Her kız babasının evinden çıkacağı günü sabırsızlıkla bekler, o gün geldiğinde ise içini büyük bir hüzün kaplar. Doğup büyüdüğü evi annesini babasını varsa kardeşlerini geride bırakmanın burukluğudur bu...
Oysa ki, bu düğün farklıydı... Ne isteme merasimi, Ne tuzlu kahvesi oldu.Ve şimdide kırmızı kurdela eksikliğini hissediyordu genç kız.. Düğününe kendi evinden çıkmak yerine kocasının evinden gidiyordu. Bu düşüncelerle son günlerde aklını o kadar doldurmuştu ki, alt dudağını ısırıp ağlamasına engel olmak istiyordu.
Bir yandan bu kimsesizliğinin ağırlığını tartarken yüreğinde, teraziyi dengede tutamasa da, mutluluğa doğru dengeleyen olacak olayları canlandırdı gözünde..
Her bayramda olduğu gibi yalnız olmayacaktı bu sefer. Eşim diyebileceği biri vardı artık, sonra baba şefkatini hissettiği Ahmet amcası kızkardeşi yerine koyduğu İrem vardı...

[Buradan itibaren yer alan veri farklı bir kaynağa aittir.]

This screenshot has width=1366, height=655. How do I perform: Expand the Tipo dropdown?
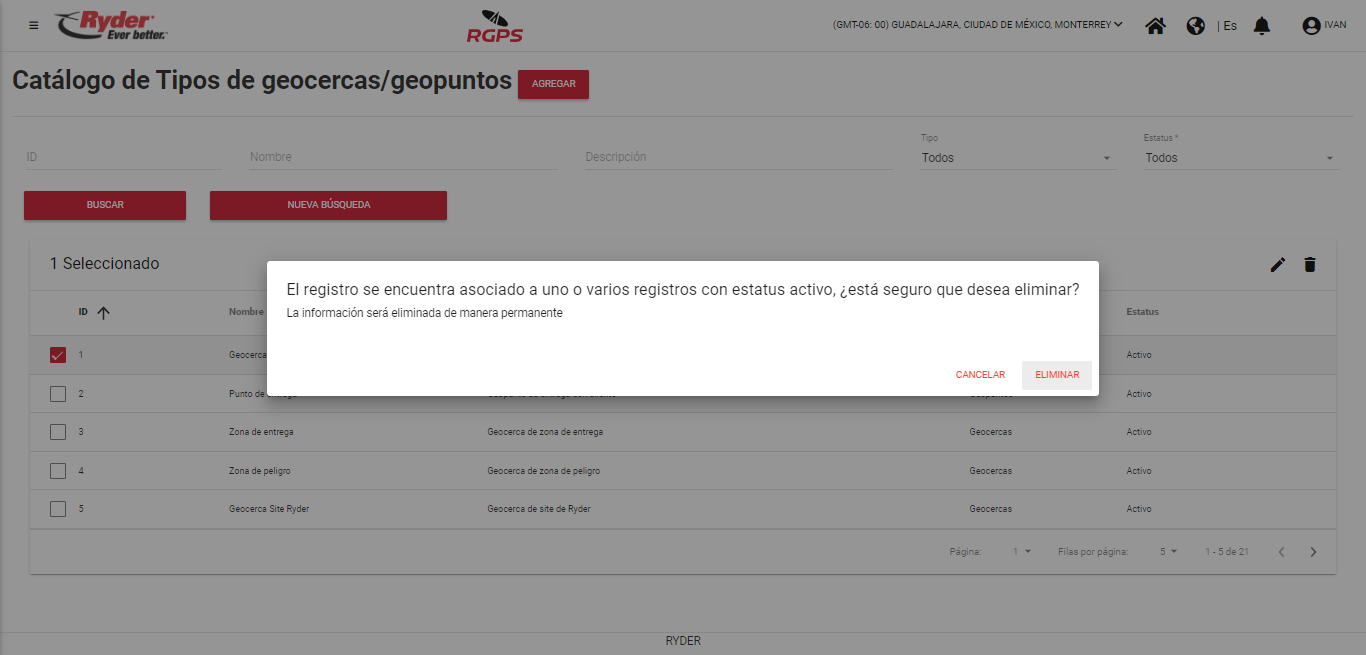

Ama buruktu işte,Koca evine giderken, baba evinden çıkamamanın burukluğu...
**
Terleyen avuç içlerimi kaçıncı silişim bilmiyorum. Kalbimin ağzımda atması yetmiyormuş gibi.Ayna karşısında defalarca yansımama baktım.Yüzümde en az kalbim kadar dengesiz davranıyor o kadar pudraya rağmen kızarıklığımı saklayamıyordu.
Bir kaç defa tıklanan kapıya çevirdim bakışlarımı.."Gelebilirsiniz"

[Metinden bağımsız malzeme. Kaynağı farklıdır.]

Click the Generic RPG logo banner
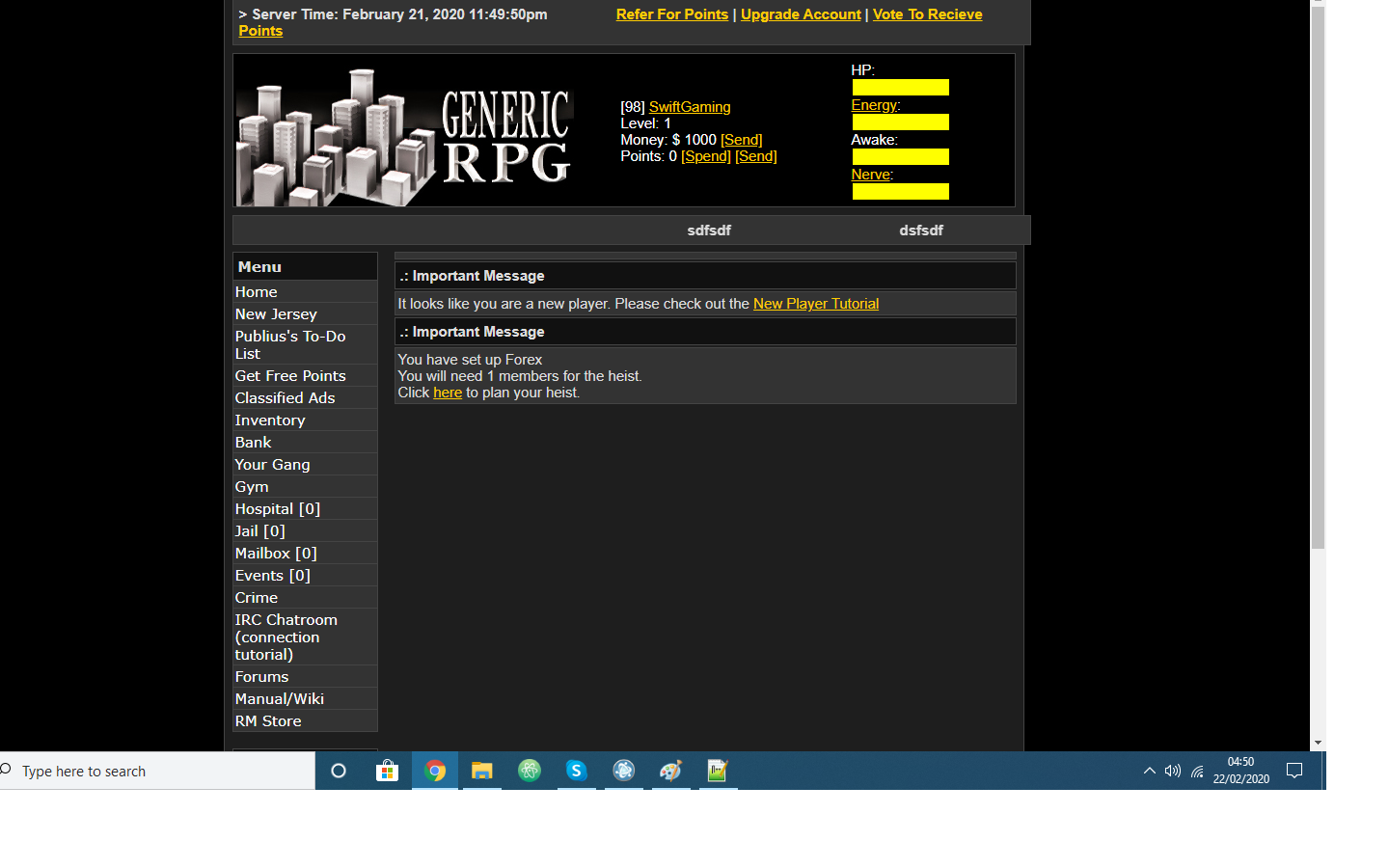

Kapının açılması ile baştan aşşağı süzdüm. Buz mavisi ceketi, siyah pantolonu ve beyaz gömleğiyle oldukça yakışıklı görünüyordu. Siyah bir kravat takmak istese de, papyon için ısrar etmişti İrem..
Bu görüntü karşısında derin bir nefes aldım. Haddinden fazla süzüyordum şuan..
Gözlerinin yanında sönük duruyordu çeketi yada beni en çok etkileyen gözleri olduğu için öyle geliyordu..
"öhhö öhhö"
Sahte bir öksürükle "ne çok baktın"demeye çalışan Mert'e utanarak göz devirdim.
"Buralarda bir gelin gördünüz mü acaba?"
Mert'in söylediğine gülmemek için dudaklarımı birbirine bastırıyordum. O ise yavaş adımlarla bana yaklaşıyordu..
"Gelin mi? Bura da benden başka kimse yok.."
Sesim hiç alışık olduğum tonda çıkmamıştı bana bile o kadar yabancıydı ki,
Sağ elimi avuçlarının arasına koyup dudaklarına götürdü. Hiç susmayan kalbim şimdi tüm bedenimde atıyordu. Bacaklarım bu masum dokunuşa bile beni taşıyamayacağını belirtirken sonrasında ne yapacağını kestiremiyordum bu kadar heyecan bana fazla idi..
"Çok güzel olmuşsun Bir Melek kadar masum ve güzel.."
Sözleri şiir gibi dökülğrken dudaklarından içime doğru ılık bir su aktı sanki, nefesim sıklaştı, ben bu adama kesinlikle aşıktım..
**
Karşımda vatoz balığı gibi gözlerini dikmiş bize bakıyordu İrem, sesini duyamasamda Mert'in ayağına basmam gerektiğini ifade eden hareketler yapıyordu. Oysa kıyamazdım ki...
Nikah memuru evlilik cüzdanını bana verirken tebessüm ettim. Resmen Mert'in eşiydim...
Yüzümü Mert'e çevirdiğimde maviliklerinde ışıldayan derinliklere kapılmamak için bakışlarımı kaçırdım.
O kadar zorluğun mükafatı olarak gelmişti Mert bana, bunu biliyorum. Ve ben elimden geldiğinden daha fazlası için uğraşacaktım onun mutluluğu için...
**
Zaman geçmek bilmiyordu genç adam için. Sürekli bir şeyler oluyor ve bir türlü baş başa kalamıyordu biricik eşiyle.Düğünden sonra arkadaşları bırakmamış üstüne üstelik bu yaptıkları zorbalığa gülüp eğleniyorlardı...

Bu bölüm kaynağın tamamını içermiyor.